Licence solide d'Ubisoft, Far Cry a prouvé sa valeur avec les deux derniers épisodes en date. Mais quand bien même il débordait de qualités et changeait de cadre, Far Cry 4 avait une tendance assez nette à reproduire de façon quasi-identique les mimiques de l'excellent Far Cry 3. Avec Far Cry Primal, les développeurs affichent un changement étonnant dans la forme... mais le fond étonne-t-il tout autant ?
Takkar chassait peinard avec son crew. Un petit mammouth, pour se dégourdir les jambes et se remplir la panse avant la nuit. Cela aurait dû être une affaire pliée rapidement. Mais un tigre à dents de sabre vilain comme un pou et passablement énervé a eu des envies de massacre d'humain pile à ce moment-là. Tout le monde y est passé, sauf Takkar. C'était sale. Choquant. Et le héros, en miettes, de devoir fuir avec une mission sacrée en tête : se rendre au Pays d'Oros, retrouver les membres de la tribu Wenja éparpillés pour les réunir en un point où ils pourront enfin prospérer. Mais y'a comme un os : d'autres clans, les Udam et les Izila, qui considèrent les Wenja comme fragiles, ont bien l'intention de les écraser. Et si Takkar prenait les devants ?
J'ai la conquête qui colle
Far Cry se mange 10.000 ans dans les dents et envoie le joueur dans un trip façon La Guerre du Feu. Voilà qui oblige la série, et on ne s'en plaindra pas, à revoir un tantinet son approche globale. On vous rassure : les bases, solides et efficientes, demeurent. Il est toujours question d'action et de discrétion en vue subjective. Toujours question d'explorer librement un monde ouvert, de conquérir la totalité d'une région inhospitalière, dont les contours se révéleront à mesure qu'on libérera des avant-postes contrôlés par des poignées de sauvages - sans escalade de tour de communication, cela va de soi.

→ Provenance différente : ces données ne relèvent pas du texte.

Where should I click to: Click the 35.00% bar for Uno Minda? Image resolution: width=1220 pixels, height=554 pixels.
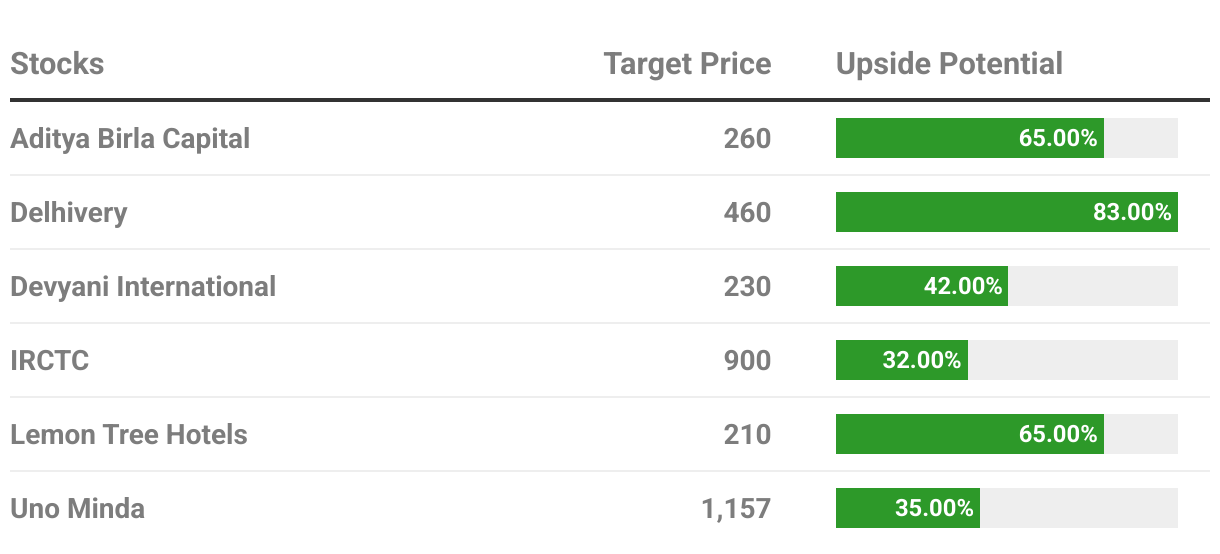click(908, 508)
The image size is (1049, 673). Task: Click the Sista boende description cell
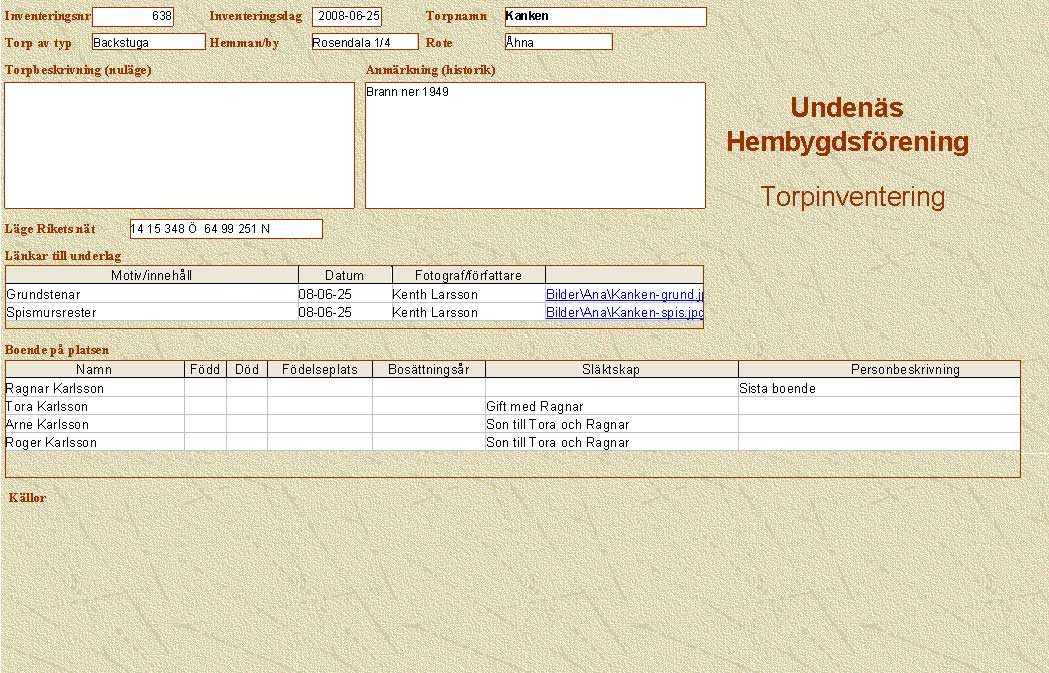click(878, 388)
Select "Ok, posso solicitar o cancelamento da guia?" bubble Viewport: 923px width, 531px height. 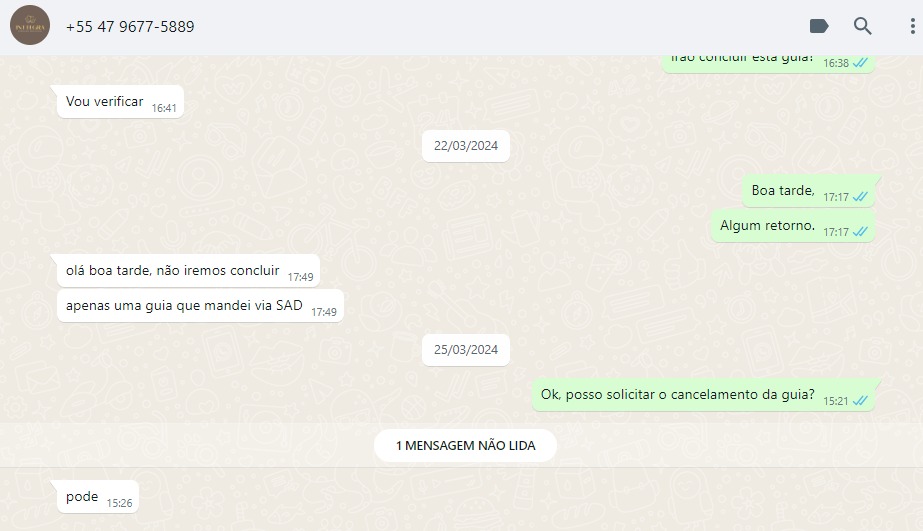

Toujours question aussi de composer avec une faune qui n'est pas faite que de paisibles herbivores sans défense. Toujours question enfin d'accomplir différentes missions entre bastons sanglantes et infiltration, de séduire de potentiels alliés et de renforcer ses compétences et ses moyens logistiques. Moyens forcément éloignés des habitudes contemporaines des précédents volets. Oubliez la thune, les flingues, lance-flamme, ULM, barils rouges qui pètent à la moindre étincelle, les bagnoles, jet-skis et même deltaplanes. Place aux sagaies un peu raides, aux arcs silencieux mais faiblards, aux gourdins patauds, aux frondes et à quelques fantaisies un brin anachroniques...

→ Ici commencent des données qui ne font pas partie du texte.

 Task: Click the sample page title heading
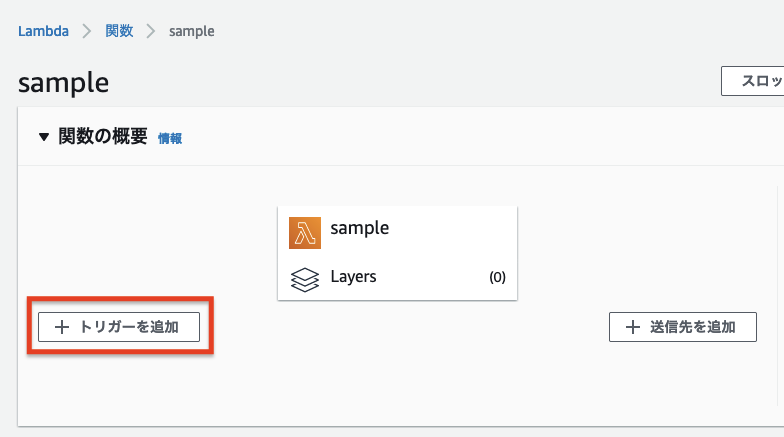[63, 82]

Baby, you can drive Takkar
Le Pays d'Oros regorge de trésors. Le premier d'entre eux : ses environnements. La découverte des vallées verdoyantes, forêts aux herbages denses et hauts, des cours d'eau, chute et lacs ravissants, des zones rocheuses, plus fraîches ou plus arides selon la latitude et des semblants de lieux de vie s'effectue avec des étoiles dans les yeux. Surtout lorsque l'on se retrouve entre chien et loup ou que le soleil ou la lune laisse filtrer leur lumière au travers des arbres ou à la surface de l'eau. Et suivant les lieux, les teintes offrent un spectacle qui donne souvent envie de se poser quelques instants et de contempler, en oubliant le taf. Le moteur date peut-être, le résultat n'en est pas moins somptueux.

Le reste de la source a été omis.